# Stated problem
In the part of the data that opens with the line containing "Given: Open the" and closes with the line containing "Action: [498, 57]", substitute "Filter dropdown" for "Sort dropdown" and reproduce those lines with everything else unchanged. Omit the pictures from your answer.

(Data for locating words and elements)
* Begin *
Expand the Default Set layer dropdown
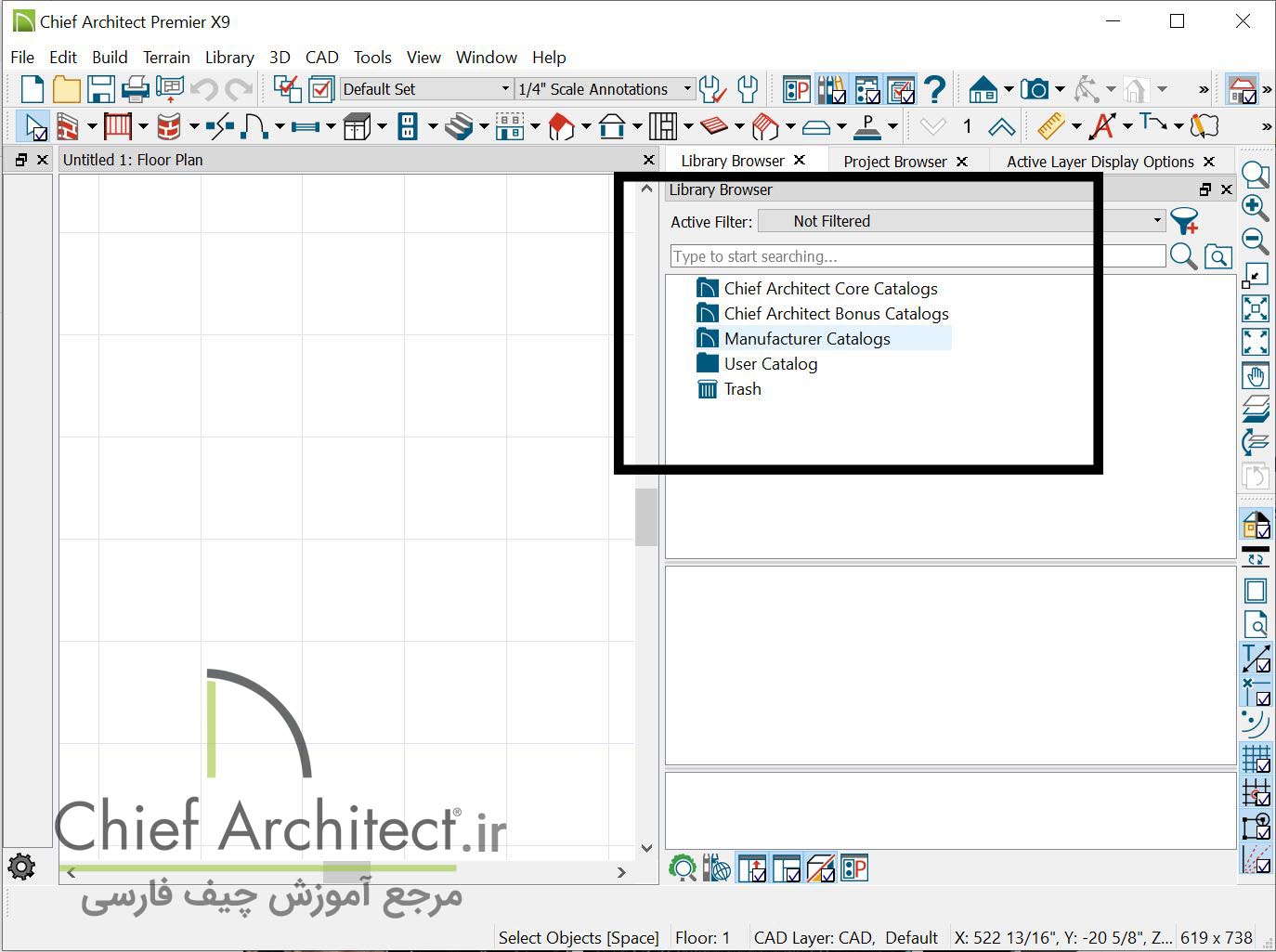The image size is (1276, 952). (x=425, y=89)
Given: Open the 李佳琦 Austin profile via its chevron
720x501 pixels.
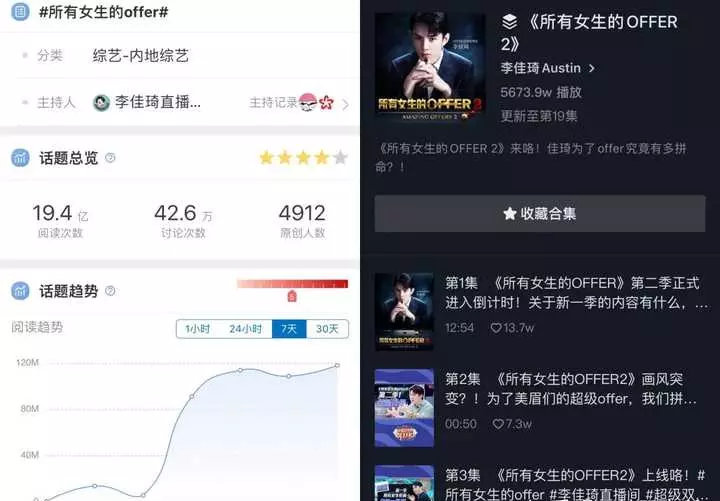Looking at the screenshot, I should (x=591, y=68).
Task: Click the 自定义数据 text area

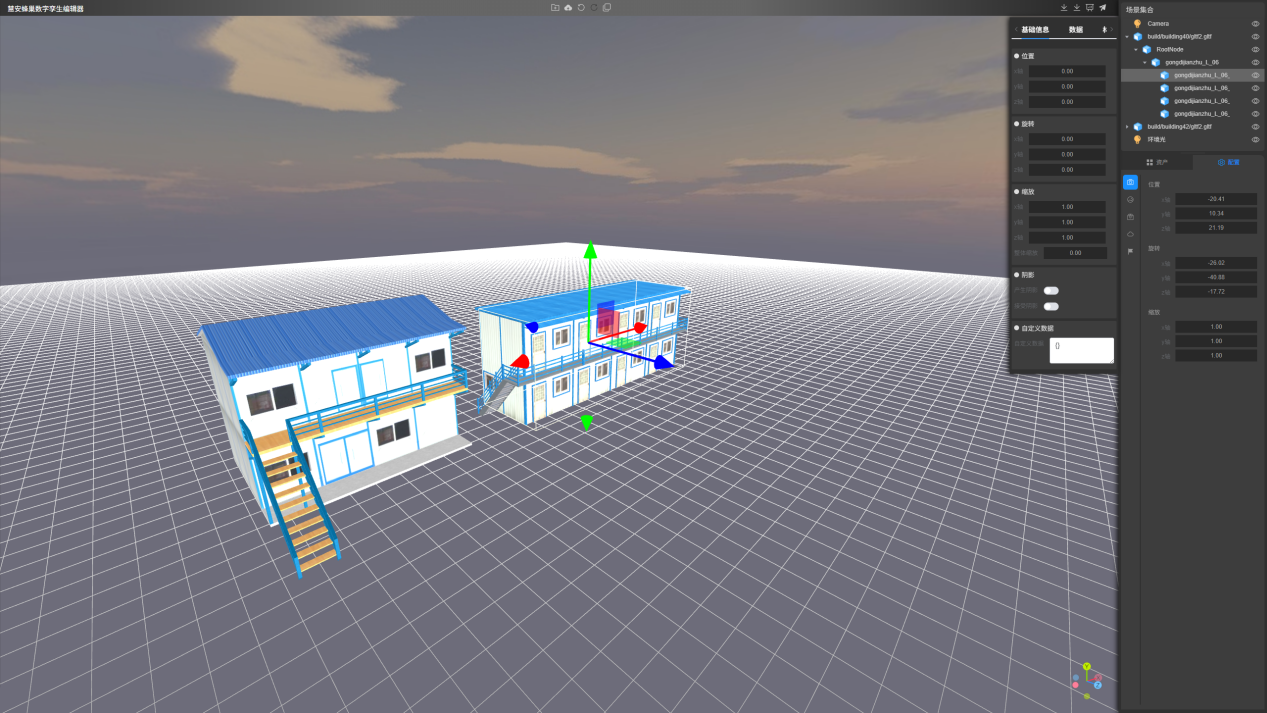Action: (x=1081, y=350)
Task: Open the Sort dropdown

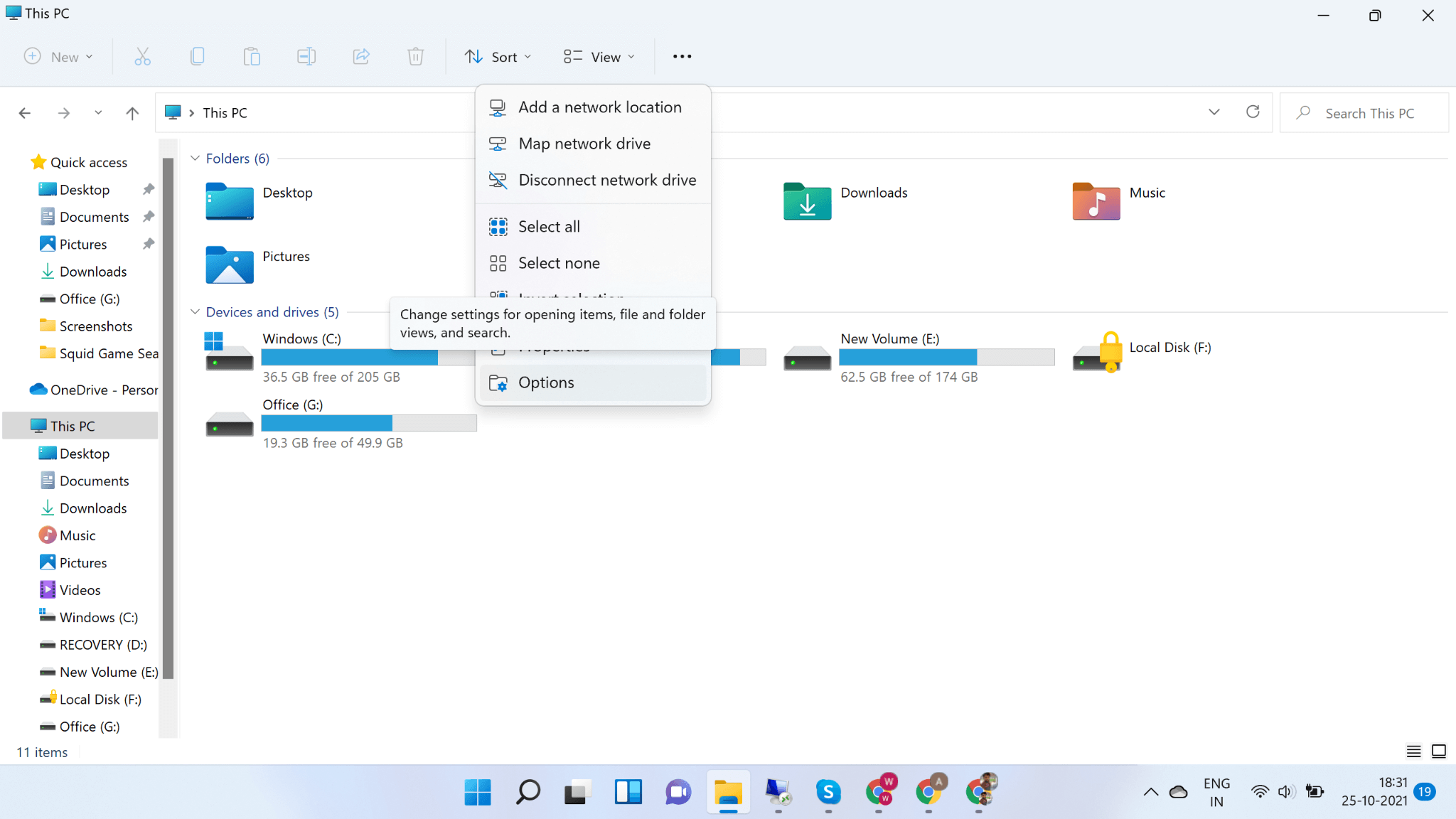Action: [498, 57]
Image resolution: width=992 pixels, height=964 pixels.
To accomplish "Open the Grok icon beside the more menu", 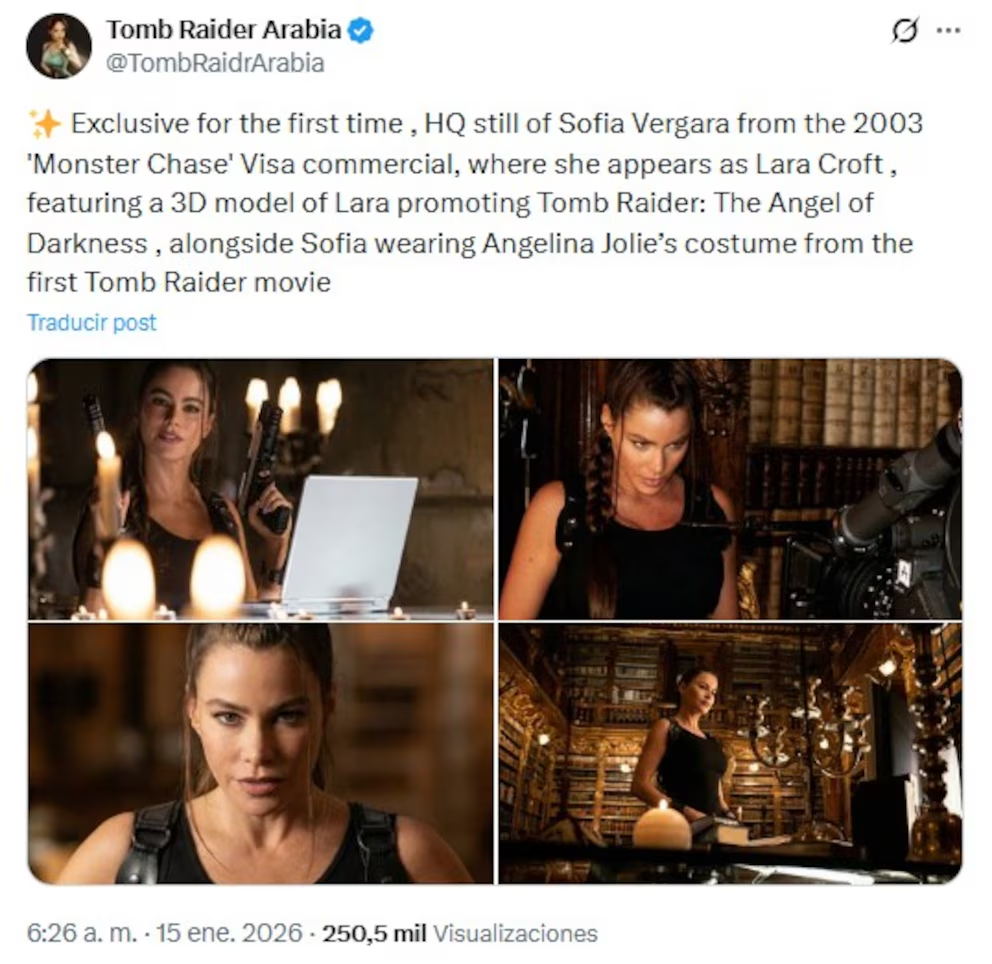I will (x=905, y=30).
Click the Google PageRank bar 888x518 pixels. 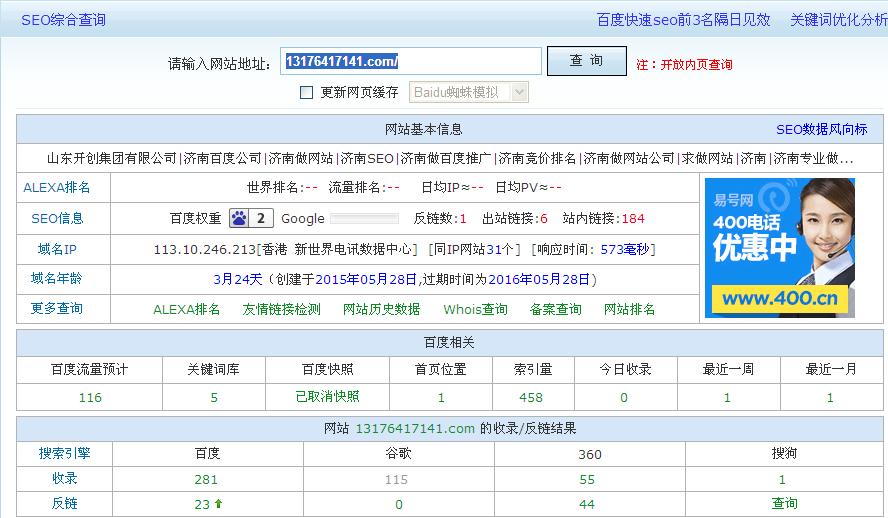tap(363, 219)
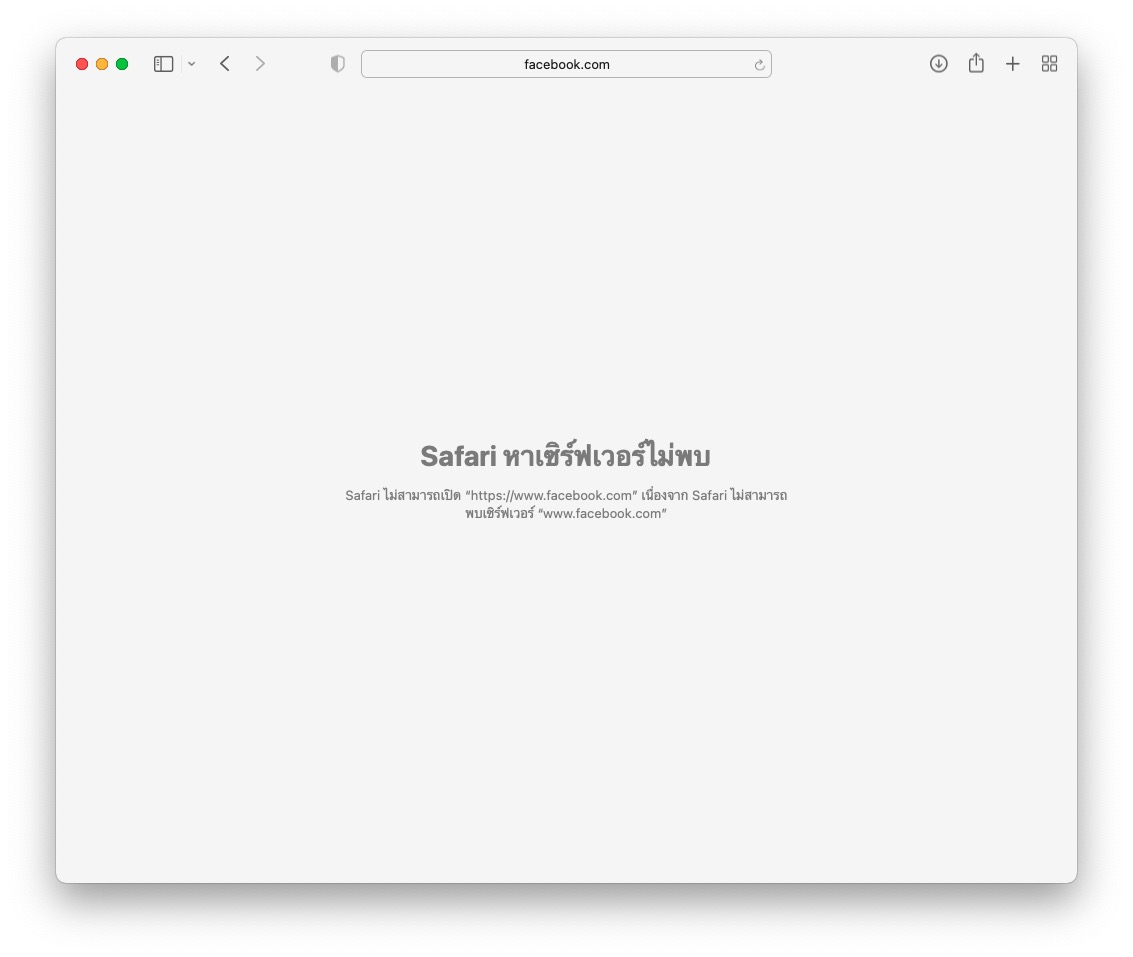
* End *
# Answer
Given: Open the 李佳琦 Austin profile via its chevron
720x501 pixels.
Looking at the screenshot, I should (x=591, y=68).
Task: Click the 自定义数据 text area

Action: (x=1081, y=350)
Task: Open the Filter dropdown

Action: [498, 57]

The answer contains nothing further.